[Assigned task 1]
In the Taksim Square Massacre text, where did the lawyer Rasim Öz say the film he handed to the prosecutor's office had been "lost"?
[Assigned task 2]
Continue the Taksim Square Massacre text from the point where it stops.

[Given passage]
☆ ☆ ☆ ☆ ☆

After three months of investigation, the prosecutor Çetin Yetkin was appointed elsewhere and resigned. Çetin Yetkin claimed that a sack with explosives had been handed over to the police, but later disappeared. Similarly the lawyer Rasim Öz alleged that he had shot a film of the incident showing many things including the snipers on the roof of the Water Supply Company. He had handed it over to the prosecutor's office, but it had been "lost" at Istanbul Police HQ.

Hope of legal recourse finally fizzled out due to the statute of limitations; a deliberate tack by the culprits, according to Öz.

===Suspected involvement by Counter-Guerrilla===
Ever since the Taksim Square Massacre, the fact that none of the perpetrators were caught and brought to justice has fueled allegations that the Turkish branch of Operation Gladio, the Counter-Guerrilla, was involved. One of the first persons to raise such allegations was the then leader of the opposition Bülent Ecevit. At a meeting in İzmir, he said on 7 May: "Some organizations and forces within the State, but outside the control of the democratic State of law, have to be taken under control without losing time. The counter-guerrilla is running an offensive and has a finger in the 1 May incident." Later he declined to comment on the incident, just like the then Prime Minister Süleyman Demirel. But in a confidential letter Demirel sent to Ecevit, he warned his rival that he might become the victim of the same circles, if he would speak at Taksim Square on 3 June 1977. The letter that was disclosed by Ecevit warned that shots might be fired from the Sheraton Hotel. The forces to conduct such an attack in order to spoil the stability of Turkey Demirel were suspected to be "illegal communist or terrorist organizations" or "foreign enterprises or international terrorist organizations" that had been encouraged by the incidents on Taksim Square on 1 May 1977.

☆ ☆ ☆ ☆ ☆

[Information]
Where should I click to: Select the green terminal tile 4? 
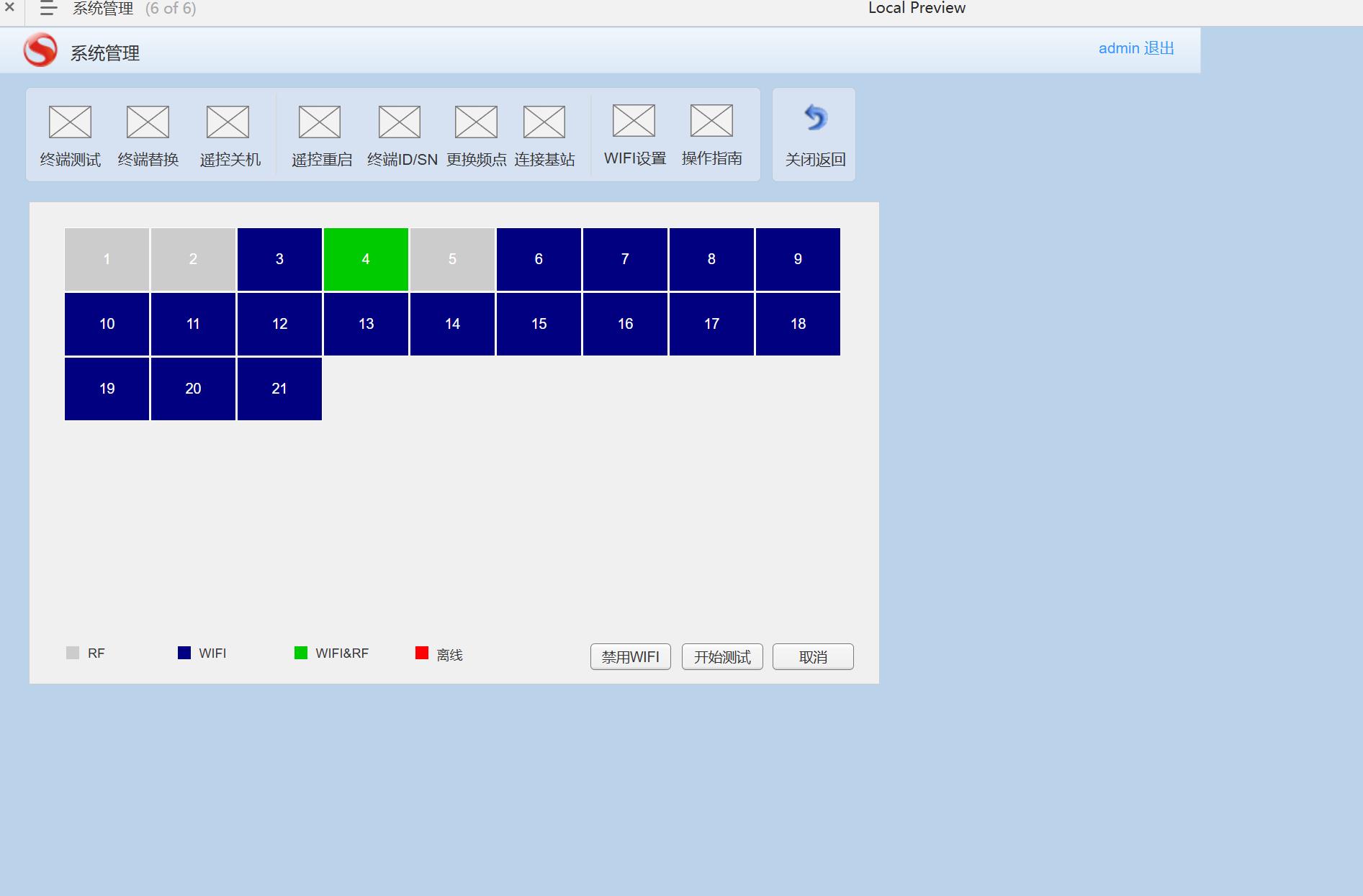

☆ ☆ ☆ ☆ ☆

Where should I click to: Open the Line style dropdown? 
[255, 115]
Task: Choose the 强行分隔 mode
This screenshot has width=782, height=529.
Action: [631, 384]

☆ ☆ ☆ ☆ ☆

[Answer box 1]
At Istanbul Police HQ.

[Answer box 2]
Since the beginning, the CIA has been suspected of involvement. After the incident, Ali Kocaman, chair of the trade union Oleyis, stated that police officers and Americans had been in the Sheraton (later known as the Intercontinental) Hotel that had been closed to the public for that day. Bülent Uluer, the then Secretary General of the Revolutionary Youth Federation (Devrimci Gençlik) said on 2 May 1977: "Most victims were among us. About 15 of our friends died. This was a plan of the CIA, but not the beginning nor the end. To solve these incidents, one has to look at it from the angle."

Former Turkish prime minister Bülent Ecevit recalled he had learned of the existence of Counter-Guerrilla, the Turkish "stay-behind" armies for the first time in 1974. At the time, the commander of the Turkish army, General Semih Sancar, had allegedly informed him the US had financed the unit since the immediate post-war years, as well as the National Intelligence Organization (Millî İstihbarat Teşkilâtı, MIT). Ecevit declared he suspected Counter-Guerrilla's involvement in the 1977 Taksim Square massacre in Istanbul, The next year, the demonstrators were met with bullets. According to Ecevit, the shooting lasted for twenty minutes, yet several thousand policemen on the scene did not intervene. This mode of operation recalls the June 20, 1973 Ezeiza massacre in Buenos Aires, when the Argentine Anticommunist Alliance (aka Triple A), founded by José López Rega (a P2 member), opened up fire on the left-wing Peronists.

According to an article in the Kurtuluş magazine, MIT deputy chief Hiram Abas was present on the May Day massacre. (Swiss historian Daniele Ganser says that Abas was a CIA agent; the CIA's station chief in Istanbul, Duane Clarridge, spoke glowingly of him.). The Sheraton Hotel, from which the shots were fired, belonged to ITT Corporation, which had already been involved in financing the September 11, 1973 coup against Salvador Allende in Chile and was on good terms with the CIA. Hiram Abas had been trained in the US in covert action operations and as an MIT agent first gained notoriety in Beirut, where he co-operated with the Mossad from 1968 to 1971 and carried out attacks, "targeting left-wing youths in the Palestinian camps and receiving bounty for the results he achieved in actions".